_Sfide proposte_
A. Ricopia fedelmente i record dalla riga che contiene "You are a computer-use" fino all'ultima riga dei record, estremi compresi, senza includere le immagini.
B. Prosegui il testo sulle motivazioni della Consulta circa l'ammissibilità dei referendum, riprendendo subito dopo la sua ultima frase.

_Brano di partenza_
▼

Quesito per quesito, le ragioni dell'ammissibilità dei vari referendum

Diciannove respinti,

undici ammessi

Le motivazioni della Consulta

Quota proporzionale alla Camera e al Senato

(respinto)

Un eventuale successo dei "sì" nel referendum sull'abrogazione della quota proporzionale del 25 per

cento nella elezione di Camera e Senato comporterebbe

una paralisi della operatività dei due organi, perché il

sistema elettorale non consentirebbe più il rinnovo dei due

rami del Parlamento. Così i giudici della Corte

Costituzionale spiegano il loro "no" ai referendum su

Camera e Senato. A scrivere la sentenza è stato il giudice

Francesco Guizzi, lo stesso che due anni fa venne

incaricato di motivare la bocciatura degli identici quesiti

referendari. Ed in parte il relatore replica le

argomentazioni di allora. La Corte, nella premessa,

riconosce che le richieste dei riformatori hanno i "requisiti

di chiarezza ed omogenità in quanto rispondono ad una

matrice unitaria: quella di far espandere il principio

maggioritario positivamente accolto dalle due leggi

elettorali del 1993 e fin qui limitato dai meccanismi ispirati

dal principio proporzionale".

Ma dopo il riconoscimento del rispetto di queste due

condizioni essenziali per arrivare alla consultazione

popolare, i giudici osservano che "tuttavia va ricordato

che i referendum abrogativi delle leggi elettorali degli

organi costituzionali non devono paralizzare i meccanismi

di rinnovazione, che sono strumento essenziale della loro

necessaria, costante operatività". La Corte non contesta

l'ammissibilità dei referendum parziali di tali leggi, purché

la normativa risultante dalla abrogazione, che viene definita

"residua", sia immediatamente applicabile, consentendo il

rinnovo, in qualsiasi momento, dell'organo

rappresentativo. Ciò, prosegue la sentenza, assume

particolare importanza per il Parlamento che è "istituto

caratterizzante dell'ordinamento" ed è luogo privilegiato

della rappresentanza politica, cosicchè la paralisi, anche

soltanto temporanea, dei meccanismi giuridici per il

rinnovo delle assemblee parlamentari "urterebbe con le

esigenze fondamentali della democrazia rappresentativa".

▲

_Voci elencate_
▼

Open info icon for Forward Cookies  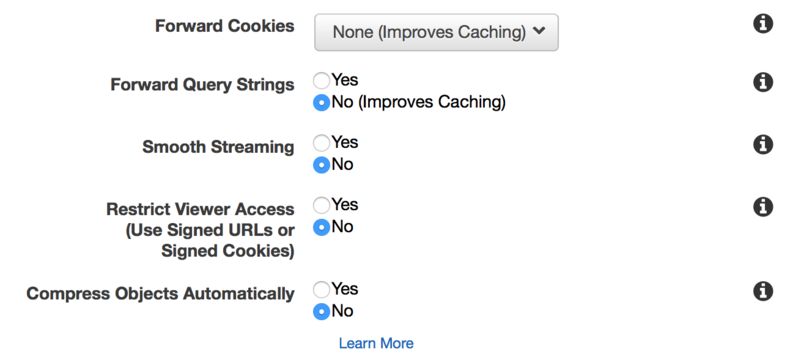[x=763, y=24]
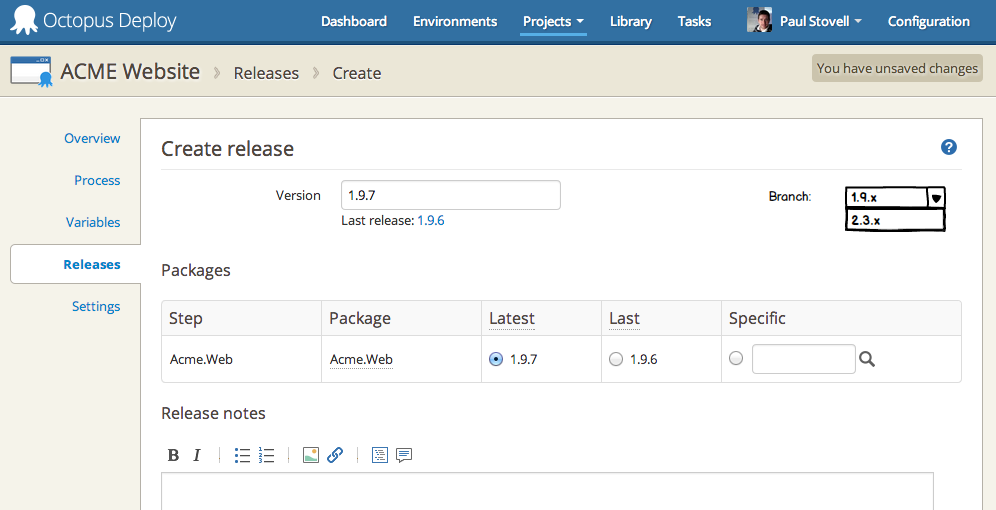Insert a numbered list in release notes
This screenshot has height=510, width=996.
266,455
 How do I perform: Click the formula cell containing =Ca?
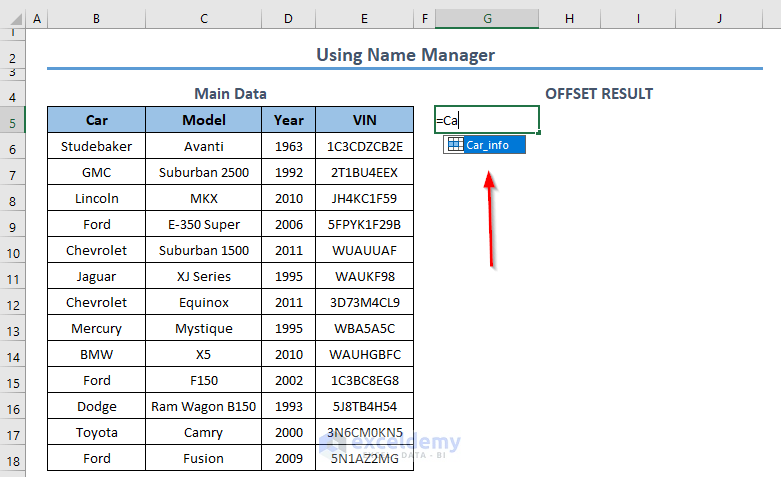coord(487,120)
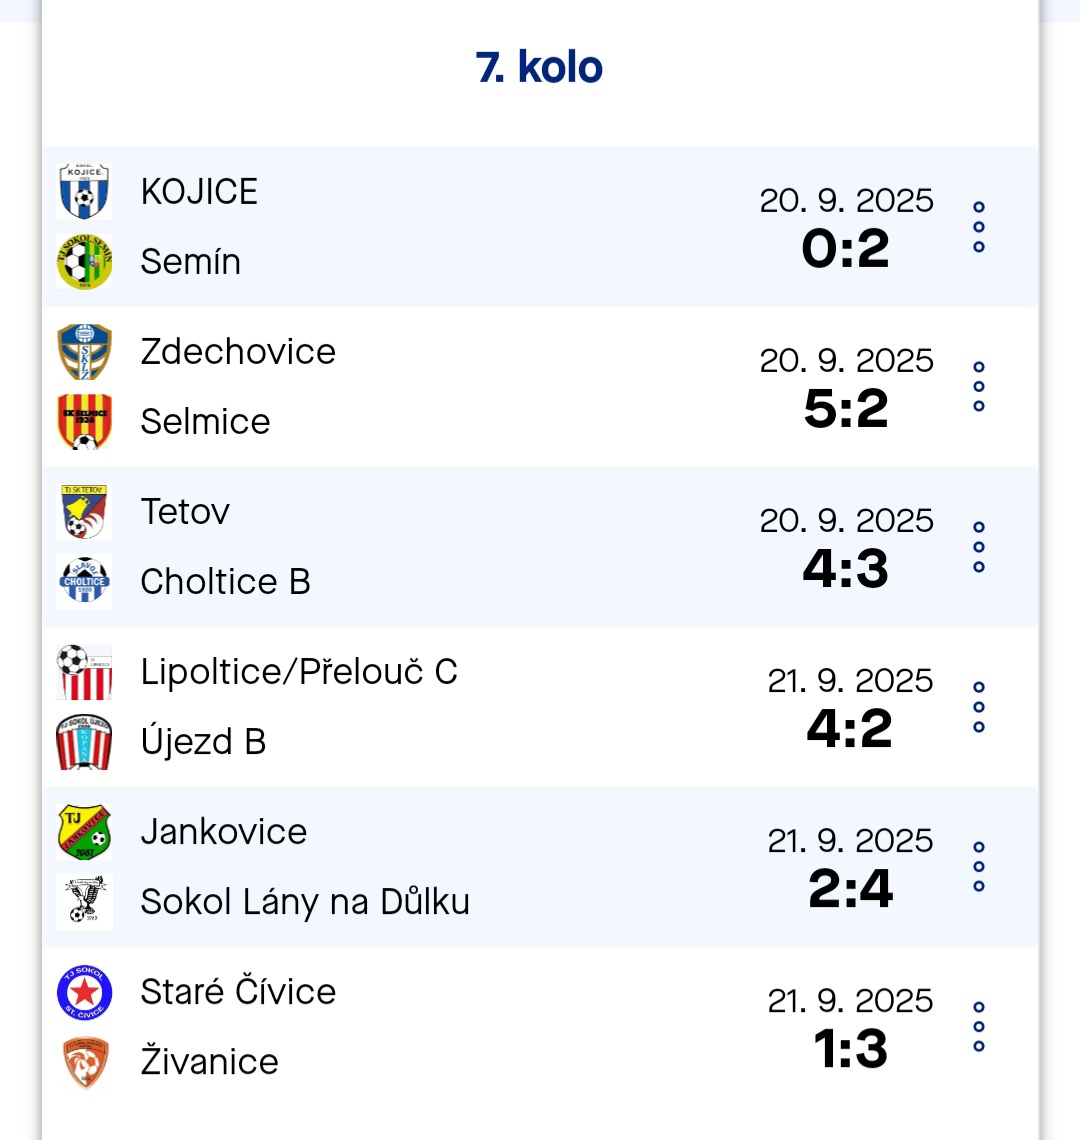Open the options menu for KOJICE vs Semín

[979, 227]
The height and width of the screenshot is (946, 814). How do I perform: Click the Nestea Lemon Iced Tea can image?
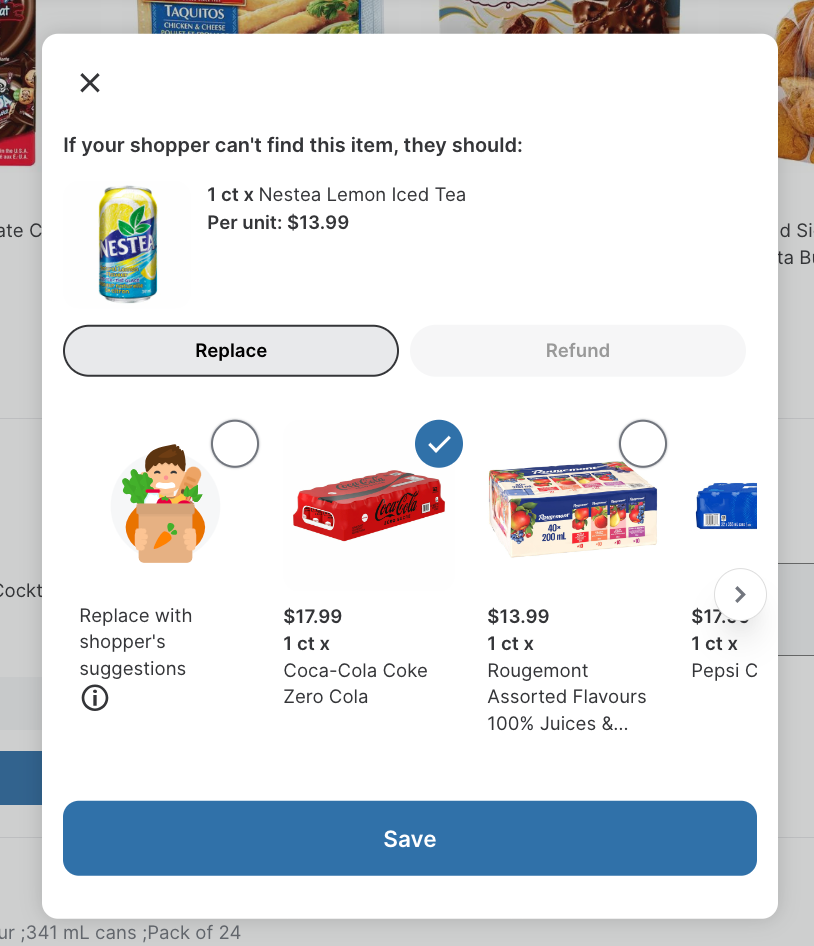tap(127, 244)
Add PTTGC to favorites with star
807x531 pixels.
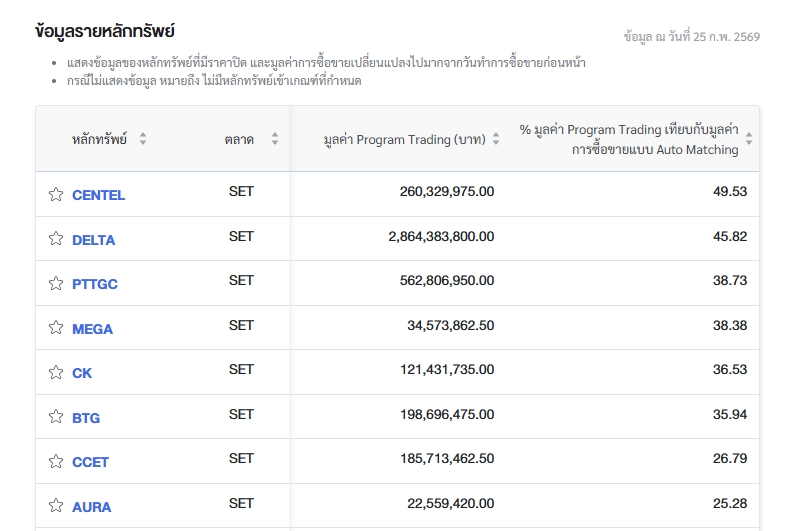pos(56,284)
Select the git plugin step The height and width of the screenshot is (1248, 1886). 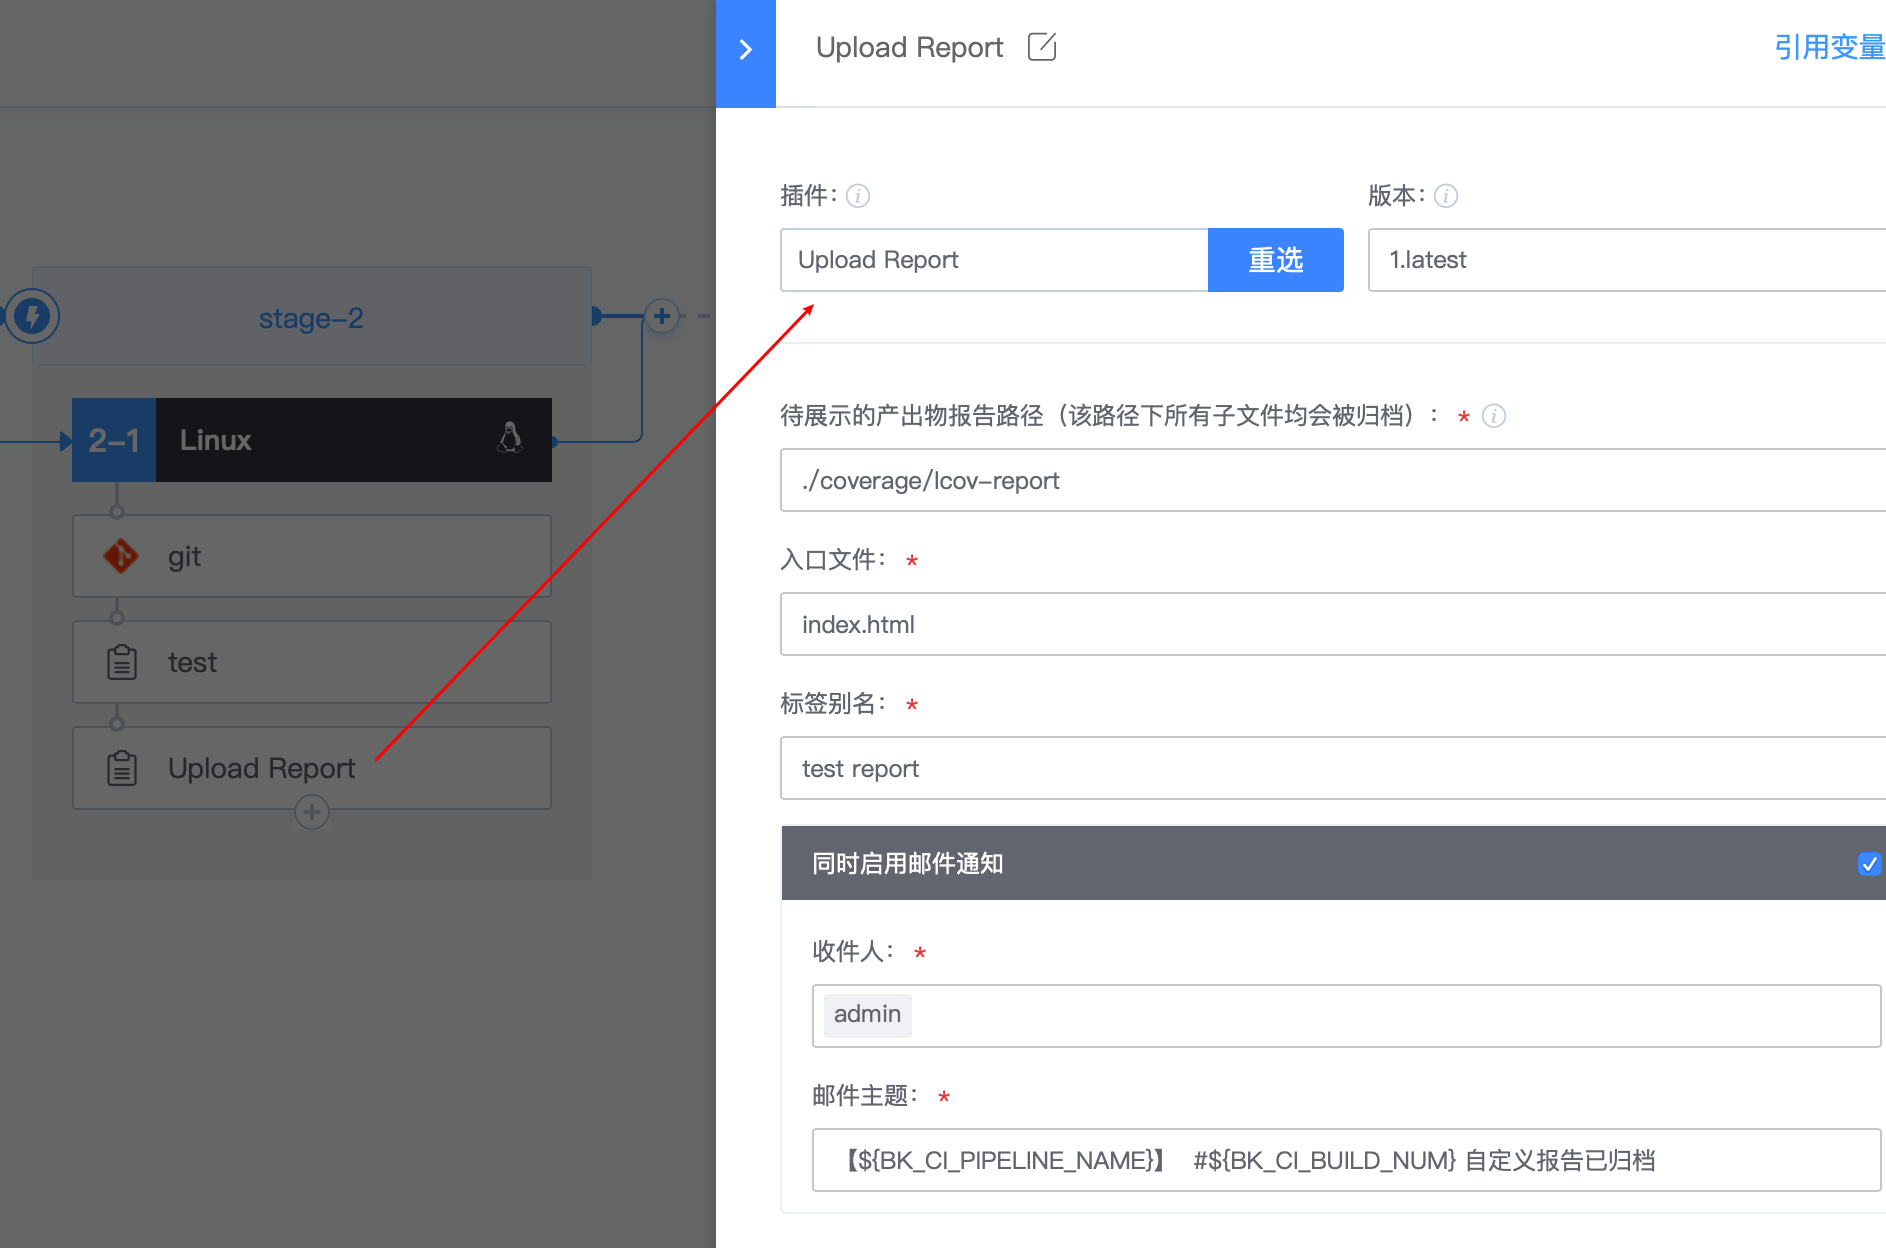pos(312,556)
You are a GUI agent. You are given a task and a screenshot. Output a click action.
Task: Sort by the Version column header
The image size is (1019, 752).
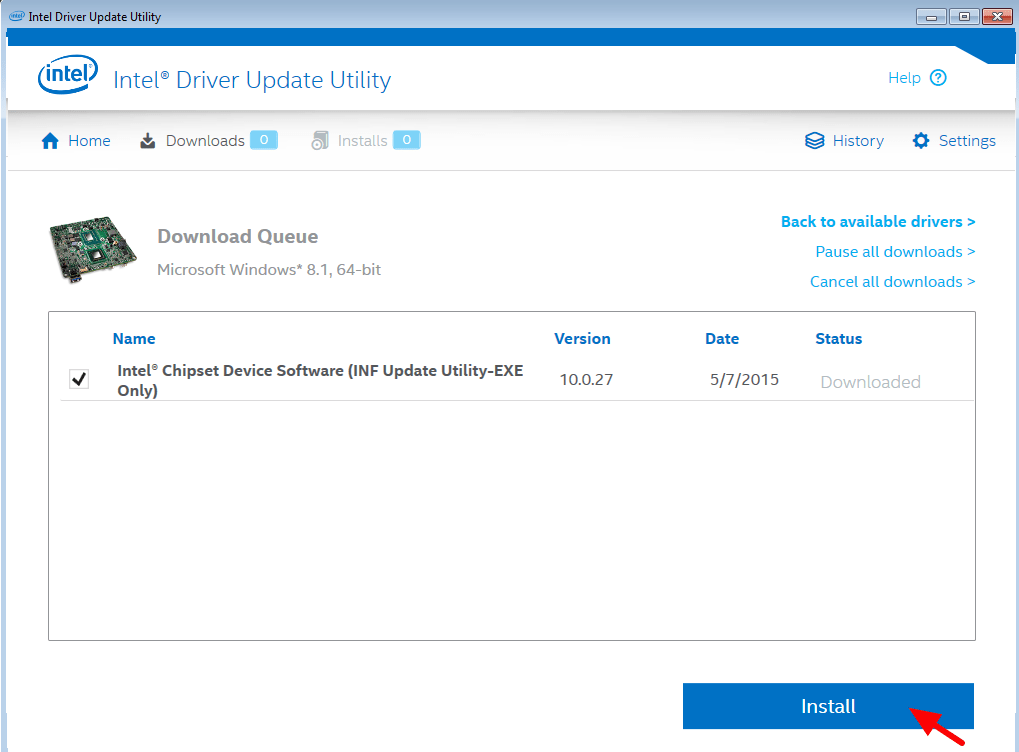click(582, 339)
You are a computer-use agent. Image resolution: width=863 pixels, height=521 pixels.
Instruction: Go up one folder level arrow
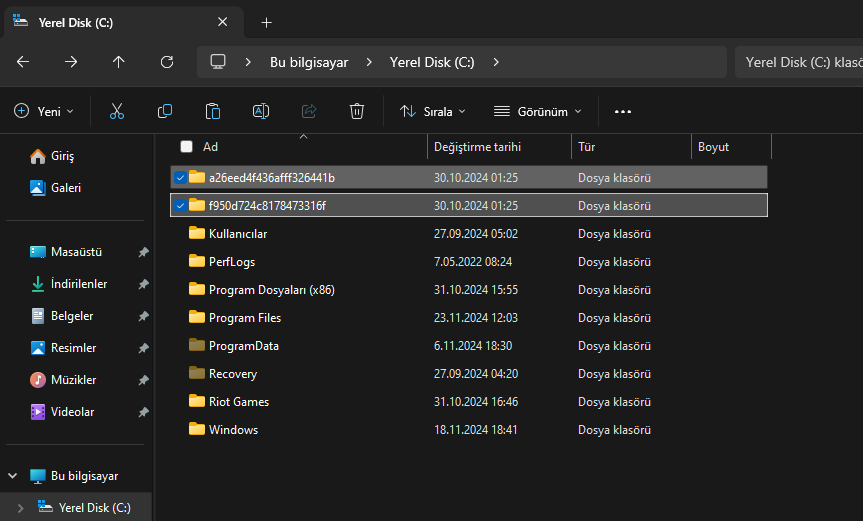[x=119, y=62]
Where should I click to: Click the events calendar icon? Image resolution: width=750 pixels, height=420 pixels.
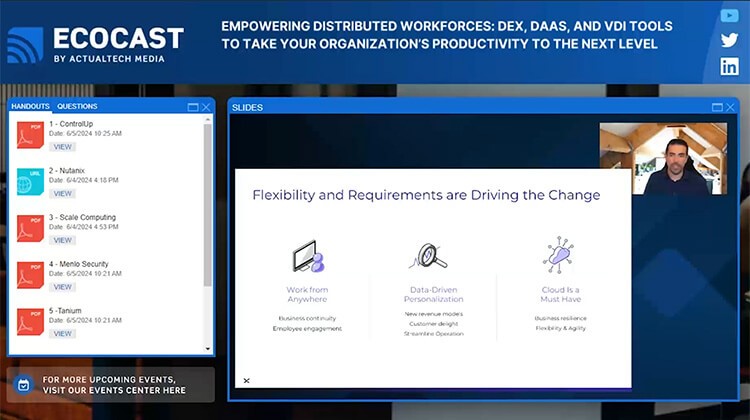(24, 384)
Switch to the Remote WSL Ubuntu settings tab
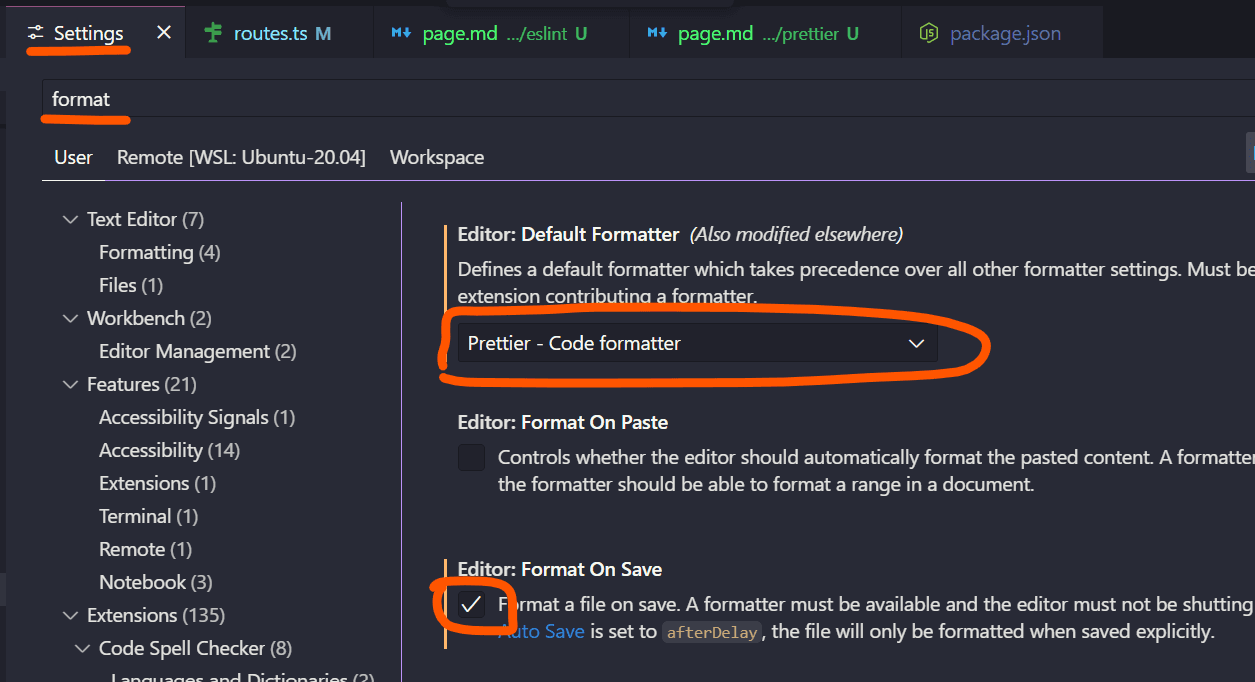1255x682 pixels. pos(241,157)
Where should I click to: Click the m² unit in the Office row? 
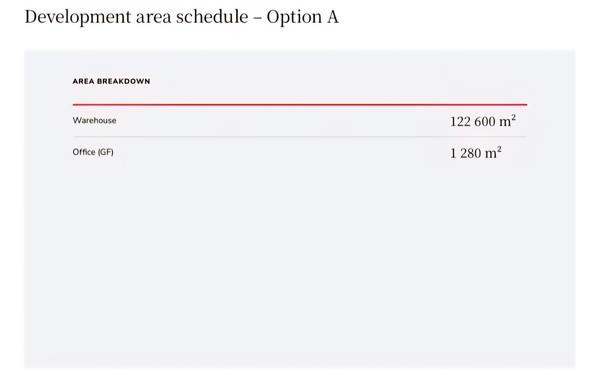(493, 153)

▲

_Soluzioni degli esercizi_
A.
You are a computer-use agent. Image resolution: width=863 pixels, height=521 pixels.
Instruction: Go up one folder level arrow
[x=119, y=62]
Where should I click to: Click the events calendar icon? Image resolution: width=750 pixels, height=420 pixels.
(24, 384)
Switch to the Remote WSL Ubuntu settings tab
1255x682 pixels. pos(241,157)
Where should I click to: Click the m² unit in the Office row? 
(493, 153)

B.
La Corte si chiede a questo punto se la "normativa

residua" in caso di una vittoria dei "sì" consentirebbe il

funzionamento di Camera e Senato. La risposta è stata

negativa in quanto, in mancanza di una iniziativa legislativa,

l'attività dei due rami del Parlamento risulterebbe

paralizzata. La Corte osserva infatti che, una volta

abrogata la quota proporzionale e in mancanza di una

nuova determinazione dei collegi uninominali in ciascuna

circoscrizione, si arriverebbe alla elezione di un numero di

deputati inferiore a quello previsto dalla Costituzione (475

e non 630). Discorso simile viene sviluppato per quanto

riguarda la elezione dei senatori e la conclusione è che, in

queste condizioni, il sistema elettorale non consentirebbe

quindi di rinnovare l'assemblea.

Smilitarizzazione della Guardia di finanza (respinto)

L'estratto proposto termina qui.